11/03 15-859(D) Randomized Algorithms
Randomized algorithms for number-theoretic problems.
Today: Randomized algorithms for testing primality.
==============================================================================
The basic idea of how we will use randomness is that we'll have some
"bad" subset of Z_n^*, and we want to pick a number outside it. Even
if we don't understand how to do that algorithmically, if we can show
that this "bad" subset is actually a SUBGROUP of Z_n^*, and
furthermore if we can show there EXISTS even just one element outside
of it, then we know at least HALF of Z_n^* is outside the set (since
the size of a subgroup divides the size of the group). So, we can get
elements outside of the set by picking randomly.
==============================================================================
First, in all the algorithms we will assume that n is odd, not a prime
power, and not a perfect square. (These are fine to assume since we
can always begin by checking if the square-root, cube-root, etc. of n
is an integer, and if so saying "composite".)
Here's a BPP algorithm for primality testing. This one is probably the
easiest to analyze, and I think is due to Lehmer.
Repeat k times:
* Pick a in {1,...,n-1} at random.
* If gcd(a,n) != 1, then output COMPOSITE.
[this is actually unnecessary but conceptually helps]
* If a^{(n-1)/2} is not congruent to +1 or -1 (mod n),
then output COMPOSITE.
Now, if we ever got a "-1" above output "PROBABLY PRIME" else output
"PROBABLY COMPOSITE".
Theorem: this procedure has error probability at most 1/2^k.

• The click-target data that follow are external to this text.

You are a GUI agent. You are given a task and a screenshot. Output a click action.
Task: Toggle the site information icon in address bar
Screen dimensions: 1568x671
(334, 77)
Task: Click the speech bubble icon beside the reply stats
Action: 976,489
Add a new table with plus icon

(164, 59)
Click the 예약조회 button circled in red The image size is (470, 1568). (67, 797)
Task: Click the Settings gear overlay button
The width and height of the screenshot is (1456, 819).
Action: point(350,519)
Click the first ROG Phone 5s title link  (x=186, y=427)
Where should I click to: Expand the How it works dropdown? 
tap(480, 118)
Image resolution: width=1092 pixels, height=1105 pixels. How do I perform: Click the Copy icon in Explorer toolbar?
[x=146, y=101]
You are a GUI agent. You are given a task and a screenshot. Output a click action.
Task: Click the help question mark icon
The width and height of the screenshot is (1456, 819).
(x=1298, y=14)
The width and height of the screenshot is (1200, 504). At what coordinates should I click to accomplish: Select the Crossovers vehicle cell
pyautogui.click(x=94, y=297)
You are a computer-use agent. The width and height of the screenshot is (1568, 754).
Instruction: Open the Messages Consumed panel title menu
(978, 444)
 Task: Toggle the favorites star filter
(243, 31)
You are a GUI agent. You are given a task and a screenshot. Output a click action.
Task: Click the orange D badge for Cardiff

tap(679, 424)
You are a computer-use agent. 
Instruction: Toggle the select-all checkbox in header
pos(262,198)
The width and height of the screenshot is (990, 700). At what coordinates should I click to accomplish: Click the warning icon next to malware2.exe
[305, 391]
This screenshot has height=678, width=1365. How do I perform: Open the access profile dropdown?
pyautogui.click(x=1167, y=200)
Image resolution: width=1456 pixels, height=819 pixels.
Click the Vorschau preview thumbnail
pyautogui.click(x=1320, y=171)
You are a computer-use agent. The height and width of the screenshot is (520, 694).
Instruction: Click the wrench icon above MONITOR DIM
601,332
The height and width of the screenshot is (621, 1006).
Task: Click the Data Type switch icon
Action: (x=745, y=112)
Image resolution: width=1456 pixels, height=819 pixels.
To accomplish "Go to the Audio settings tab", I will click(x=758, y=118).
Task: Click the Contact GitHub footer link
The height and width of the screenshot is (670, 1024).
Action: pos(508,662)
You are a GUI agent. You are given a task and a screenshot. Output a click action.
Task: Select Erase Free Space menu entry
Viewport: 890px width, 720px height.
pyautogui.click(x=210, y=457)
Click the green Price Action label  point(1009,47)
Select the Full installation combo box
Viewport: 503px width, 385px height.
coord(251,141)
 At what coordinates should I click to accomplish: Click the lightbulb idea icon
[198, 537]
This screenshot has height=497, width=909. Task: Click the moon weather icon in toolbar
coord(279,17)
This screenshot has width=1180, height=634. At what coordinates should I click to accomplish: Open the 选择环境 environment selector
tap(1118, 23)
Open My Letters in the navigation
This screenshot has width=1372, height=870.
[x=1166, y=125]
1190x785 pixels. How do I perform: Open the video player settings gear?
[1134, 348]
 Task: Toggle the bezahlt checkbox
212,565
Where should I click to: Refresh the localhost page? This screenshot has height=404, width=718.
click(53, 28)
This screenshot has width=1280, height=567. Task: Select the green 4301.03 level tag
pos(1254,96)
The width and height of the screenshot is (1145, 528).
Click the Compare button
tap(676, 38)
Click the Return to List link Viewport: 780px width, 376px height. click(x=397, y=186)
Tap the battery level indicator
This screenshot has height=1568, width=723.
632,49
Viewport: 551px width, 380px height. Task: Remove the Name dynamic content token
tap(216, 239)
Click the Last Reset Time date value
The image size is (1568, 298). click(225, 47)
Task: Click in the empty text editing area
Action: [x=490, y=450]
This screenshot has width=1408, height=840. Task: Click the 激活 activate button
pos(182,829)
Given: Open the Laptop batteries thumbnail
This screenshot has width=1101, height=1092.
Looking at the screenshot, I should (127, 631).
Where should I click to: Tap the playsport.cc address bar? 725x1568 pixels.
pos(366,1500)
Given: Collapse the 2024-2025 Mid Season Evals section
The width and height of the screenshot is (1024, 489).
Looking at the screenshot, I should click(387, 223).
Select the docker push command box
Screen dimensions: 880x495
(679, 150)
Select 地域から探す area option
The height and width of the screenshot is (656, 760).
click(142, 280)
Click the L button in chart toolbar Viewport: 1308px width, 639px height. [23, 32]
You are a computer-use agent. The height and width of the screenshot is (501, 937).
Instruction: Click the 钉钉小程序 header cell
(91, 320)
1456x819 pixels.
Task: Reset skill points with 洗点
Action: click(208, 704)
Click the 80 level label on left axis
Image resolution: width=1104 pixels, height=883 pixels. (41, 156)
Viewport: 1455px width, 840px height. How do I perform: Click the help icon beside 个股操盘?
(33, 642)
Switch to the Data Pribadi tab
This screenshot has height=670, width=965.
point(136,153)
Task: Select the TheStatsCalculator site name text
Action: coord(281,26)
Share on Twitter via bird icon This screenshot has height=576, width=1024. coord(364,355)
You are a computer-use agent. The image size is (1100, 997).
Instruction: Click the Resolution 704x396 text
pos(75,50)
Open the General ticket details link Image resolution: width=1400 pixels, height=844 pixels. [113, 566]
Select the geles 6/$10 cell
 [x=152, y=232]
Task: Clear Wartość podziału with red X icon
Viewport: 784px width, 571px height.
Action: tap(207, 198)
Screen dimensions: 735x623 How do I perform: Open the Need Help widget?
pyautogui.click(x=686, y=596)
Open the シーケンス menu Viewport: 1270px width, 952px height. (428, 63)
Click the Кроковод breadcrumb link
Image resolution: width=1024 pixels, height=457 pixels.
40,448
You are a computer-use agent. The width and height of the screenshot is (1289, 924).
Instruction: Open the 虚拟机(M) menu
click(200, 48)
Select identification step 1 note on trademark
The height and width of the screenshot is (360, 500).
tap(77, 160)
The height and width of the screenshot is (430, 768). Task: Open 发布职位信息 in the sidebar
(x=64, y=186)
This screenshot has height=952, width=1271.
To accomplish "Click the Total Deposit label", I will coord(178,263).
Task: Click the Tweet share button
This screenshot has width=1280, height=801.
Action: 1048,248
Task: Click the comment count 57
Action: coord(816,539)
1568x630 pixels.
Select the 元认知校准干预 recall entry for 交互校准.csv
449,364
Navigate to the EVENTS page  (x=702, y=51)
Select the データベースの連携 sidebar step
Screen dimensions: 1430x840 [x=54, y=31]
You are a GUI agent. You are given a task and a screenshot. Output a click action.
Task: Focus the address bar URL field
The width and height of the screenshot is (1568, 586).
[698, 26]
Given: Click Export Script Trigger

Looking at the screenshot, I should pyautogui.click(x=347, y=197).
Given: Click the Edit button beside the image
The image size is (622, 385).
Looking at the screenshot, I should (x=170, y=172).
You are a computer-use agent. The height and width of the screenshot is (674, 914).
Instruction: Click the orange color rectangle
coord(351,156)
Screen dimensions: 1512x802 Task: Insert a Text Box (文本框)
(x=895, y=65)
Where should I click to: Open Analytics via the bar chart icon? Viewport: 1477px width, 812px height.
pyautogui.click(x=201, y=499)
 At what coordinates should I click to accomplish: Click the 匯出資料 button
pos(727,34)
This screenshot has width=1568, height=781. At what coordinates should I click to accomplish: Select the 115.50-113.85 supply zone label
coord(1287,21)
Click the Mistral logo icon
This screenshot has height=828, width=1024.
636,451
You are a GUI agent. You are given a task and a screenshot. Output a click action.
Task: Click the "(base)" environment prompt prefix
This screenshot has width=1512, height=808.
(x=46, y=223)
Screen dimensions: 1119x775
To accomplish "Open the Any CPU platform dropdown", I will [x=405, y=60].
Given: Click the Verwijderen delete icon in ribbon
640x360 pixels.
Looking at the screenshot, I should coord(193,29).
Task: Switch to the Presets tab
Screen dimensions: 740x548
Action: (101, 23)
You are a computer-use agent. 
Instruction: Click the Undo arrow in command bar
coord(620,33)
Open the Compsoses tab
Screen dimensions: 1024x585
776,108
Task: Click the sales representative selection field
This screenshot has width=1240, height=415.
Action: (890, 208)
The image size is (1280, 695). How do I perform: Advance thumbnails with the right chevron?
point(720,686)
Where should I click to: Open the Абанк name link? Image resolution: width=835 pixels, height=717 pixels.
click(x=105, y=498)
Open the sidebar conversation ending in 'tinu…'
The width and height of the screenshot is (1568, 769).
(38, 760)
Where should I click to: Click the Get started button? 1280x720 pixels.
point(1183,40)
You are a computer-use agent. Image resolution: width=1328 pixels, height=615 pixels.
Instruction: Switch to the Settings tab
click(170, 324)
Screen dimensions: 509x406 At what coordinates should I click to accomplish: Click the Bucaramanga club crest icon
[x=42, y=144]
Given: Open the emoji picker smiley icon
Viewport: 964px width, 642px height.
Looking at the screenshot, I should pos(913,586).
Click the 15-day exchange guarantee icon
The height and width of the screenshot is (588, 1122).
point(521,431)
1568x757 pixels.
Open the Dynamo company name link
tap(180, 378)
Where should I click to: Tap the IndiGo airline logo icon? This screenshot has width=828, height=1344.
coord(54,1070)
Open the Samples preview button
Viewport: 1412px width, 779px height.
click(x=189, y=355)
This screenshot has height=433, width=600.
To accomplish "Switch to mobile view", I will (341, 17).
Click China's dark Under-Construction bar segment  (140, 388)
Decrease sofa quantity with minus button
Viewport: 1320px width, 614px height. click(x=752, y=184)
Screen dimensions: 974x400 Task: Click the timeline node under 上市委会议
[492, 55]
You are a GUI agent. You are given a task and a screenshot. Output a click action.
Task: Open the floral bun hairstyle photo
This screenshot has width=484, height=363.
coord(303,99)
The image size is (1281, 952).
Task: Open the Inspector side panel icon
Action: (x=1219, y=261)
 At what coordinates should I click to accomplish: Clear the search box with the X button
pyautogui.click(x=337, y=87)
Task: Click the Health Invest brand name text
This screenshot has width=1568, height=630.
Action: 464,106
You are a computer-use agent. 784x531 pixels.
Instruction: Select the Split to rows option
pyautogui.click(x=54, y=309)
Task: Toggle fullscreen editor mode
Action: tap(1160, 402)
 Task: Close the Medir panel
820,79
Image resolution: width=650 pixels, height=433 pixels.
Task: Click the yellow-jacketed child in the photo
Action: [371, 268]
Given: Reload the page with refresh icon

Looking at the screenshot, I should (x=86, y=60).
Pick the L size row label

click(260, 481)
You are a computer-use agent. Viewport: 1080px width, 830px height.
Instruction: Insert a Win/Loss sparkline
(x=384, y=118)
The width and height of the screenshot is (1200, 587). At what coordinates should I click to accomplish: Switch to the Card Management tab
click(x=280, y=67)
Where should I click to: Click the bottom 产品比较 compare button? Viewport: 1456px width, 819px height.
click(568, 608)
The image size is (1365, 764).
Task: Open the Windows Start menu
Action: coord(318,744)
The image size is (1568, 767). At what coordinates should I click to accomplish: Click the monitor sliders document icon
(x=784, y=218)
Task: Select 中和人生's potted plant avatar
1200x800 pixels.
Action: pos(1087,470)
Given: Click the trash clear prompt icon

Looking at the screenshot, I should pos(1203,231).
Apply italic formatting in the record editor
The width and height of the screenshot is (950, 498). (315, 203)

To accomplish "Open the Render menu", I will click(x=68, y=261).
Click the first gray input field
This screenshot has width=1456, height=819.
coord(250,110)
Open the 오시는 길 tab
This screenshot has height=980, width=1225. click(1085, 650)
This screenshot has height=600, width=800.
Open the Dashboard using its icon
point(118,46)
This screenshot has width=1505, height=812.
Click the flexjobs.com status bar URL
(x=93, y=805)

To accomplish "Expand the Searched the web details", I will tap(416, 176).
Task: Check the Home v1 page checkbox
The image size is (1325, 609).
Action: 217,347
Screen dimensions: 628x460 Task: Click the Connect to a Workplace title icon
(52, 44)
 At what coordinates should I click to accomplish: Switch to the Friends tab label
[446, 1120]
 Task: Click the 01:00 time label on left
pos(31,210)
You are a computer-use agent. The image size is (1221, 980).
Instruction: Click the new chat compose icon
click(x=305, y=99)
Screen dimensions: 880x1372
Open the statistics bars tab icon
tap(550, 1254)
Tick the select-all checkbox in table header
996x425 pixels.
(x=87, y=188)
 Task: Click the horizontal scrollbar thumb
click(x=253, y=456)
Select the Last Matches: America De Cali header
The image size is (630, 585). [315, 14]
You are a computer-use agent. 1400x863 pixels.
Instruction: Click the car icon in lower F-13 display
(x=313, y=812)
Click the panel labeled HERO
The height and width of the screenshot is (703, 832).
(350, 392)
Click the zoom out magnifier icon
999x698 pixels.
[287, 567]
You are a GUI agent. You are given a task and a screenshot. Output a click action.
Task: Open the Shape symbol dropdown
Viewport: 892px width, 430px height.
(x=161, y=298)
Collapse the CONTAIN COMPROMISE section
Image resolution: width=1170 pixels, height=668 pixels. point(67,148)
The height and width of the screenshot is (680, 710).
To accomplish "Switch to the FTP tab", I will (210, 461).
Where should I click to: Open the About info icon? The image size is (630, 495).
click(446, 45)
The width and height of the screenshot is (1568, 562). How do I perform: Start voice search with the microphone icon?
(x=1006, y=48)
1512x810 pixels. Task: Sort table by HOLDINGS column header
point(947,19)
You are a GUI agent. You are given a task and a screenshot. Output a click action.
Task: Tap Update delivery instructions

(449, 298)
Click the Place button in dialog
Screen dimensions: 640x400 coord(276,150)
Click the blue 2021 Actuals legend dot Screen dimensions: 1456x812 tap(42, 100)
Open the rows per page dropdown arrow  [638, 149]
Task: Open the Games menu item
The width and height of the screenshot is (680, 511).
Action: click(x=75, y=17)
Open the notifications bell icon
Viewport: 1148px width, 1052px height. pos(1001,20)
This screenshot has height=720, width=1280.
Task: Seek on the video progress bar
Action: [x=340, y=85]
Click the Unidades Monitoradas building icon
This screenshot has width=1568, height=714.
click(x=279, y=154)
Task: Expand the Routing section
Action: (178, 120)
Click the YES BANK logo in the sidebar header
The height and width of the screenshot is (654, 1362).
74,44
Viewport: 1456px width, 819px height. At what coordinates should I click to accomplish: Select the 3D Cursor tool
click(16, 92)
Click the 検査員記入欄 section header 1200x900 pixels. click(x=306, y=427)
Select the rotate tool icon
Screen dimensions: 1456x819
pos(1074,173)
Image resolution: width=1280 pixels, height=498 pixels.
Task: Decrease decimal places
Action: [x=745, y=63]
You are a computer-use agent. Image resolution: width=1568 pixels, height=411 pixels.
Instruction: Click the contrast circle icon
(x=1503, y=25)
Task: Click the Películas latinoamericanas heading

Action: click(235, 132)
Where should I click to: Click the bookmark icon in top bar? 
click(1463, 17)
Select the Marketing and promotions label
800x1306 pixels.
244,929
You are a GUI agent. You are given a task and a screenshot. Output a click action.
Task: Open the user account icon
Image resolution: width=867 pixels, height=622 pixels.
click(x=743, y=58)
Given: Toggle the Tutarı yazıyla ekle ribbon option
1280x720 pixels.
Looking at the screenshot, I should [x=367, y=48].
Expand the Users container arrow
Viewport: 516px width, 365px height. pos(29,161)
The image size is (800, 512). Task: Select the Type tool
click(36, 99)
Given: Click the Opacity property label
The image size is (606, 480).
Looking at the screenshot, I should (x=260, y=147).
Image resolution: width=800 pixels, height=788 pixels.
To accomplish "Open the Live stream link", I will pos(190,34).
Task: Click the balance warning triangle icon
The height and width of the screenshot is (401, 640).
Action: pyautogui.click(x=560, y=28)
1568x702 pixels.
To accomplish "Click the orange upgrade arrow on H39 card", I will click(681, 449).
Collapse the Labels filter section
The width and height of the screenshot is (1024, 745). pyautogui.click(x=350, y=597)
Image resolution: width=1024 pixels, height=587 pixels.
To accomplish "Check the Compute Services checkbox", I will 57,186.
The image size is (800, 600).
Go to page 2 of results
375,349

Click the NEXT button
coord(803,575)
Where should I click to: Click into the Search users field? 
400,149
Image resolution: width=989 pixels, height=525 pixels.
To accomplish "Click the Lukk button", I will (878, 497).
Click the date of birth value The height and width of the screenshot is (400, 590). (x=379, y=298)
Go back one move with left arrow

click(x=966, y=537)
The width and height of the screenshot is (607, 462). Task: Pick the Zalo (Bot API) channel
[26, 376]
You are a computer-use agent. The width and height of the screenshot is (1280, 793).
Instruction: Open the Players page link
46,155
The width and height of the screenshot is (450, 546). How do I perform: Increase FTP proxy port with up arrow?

Proof: if n is really prime, then in each iteration we get
a^{(n-1)/2} = -1 (mod n) with probability 1/2, so we get a -1 at least
once with probability 1 - 1/2^k. If n is composite, the proof of
success will follow from the lemma below with t = (n-1)/2.
Key Lemma: Let n be an odd composite, not a prime power, and let t <
n. If there exists a in Z_n^* such that a^t = -1 (mod n), then at
most half of the x's in Z_n^* have x^t = {-1,+1} (mod n). In fact, we
can weaken the condition to simply that there exists a in Z_n^* such
that a^t is not congruent to +1 (mod n).
Proof: Let S = {x in Z_n^* : x^t = +1 or -1 (mod n)}. S is a subgroup
of Z_n^* since it's closed under multiplication (xy)^t = (x^t)(y^t)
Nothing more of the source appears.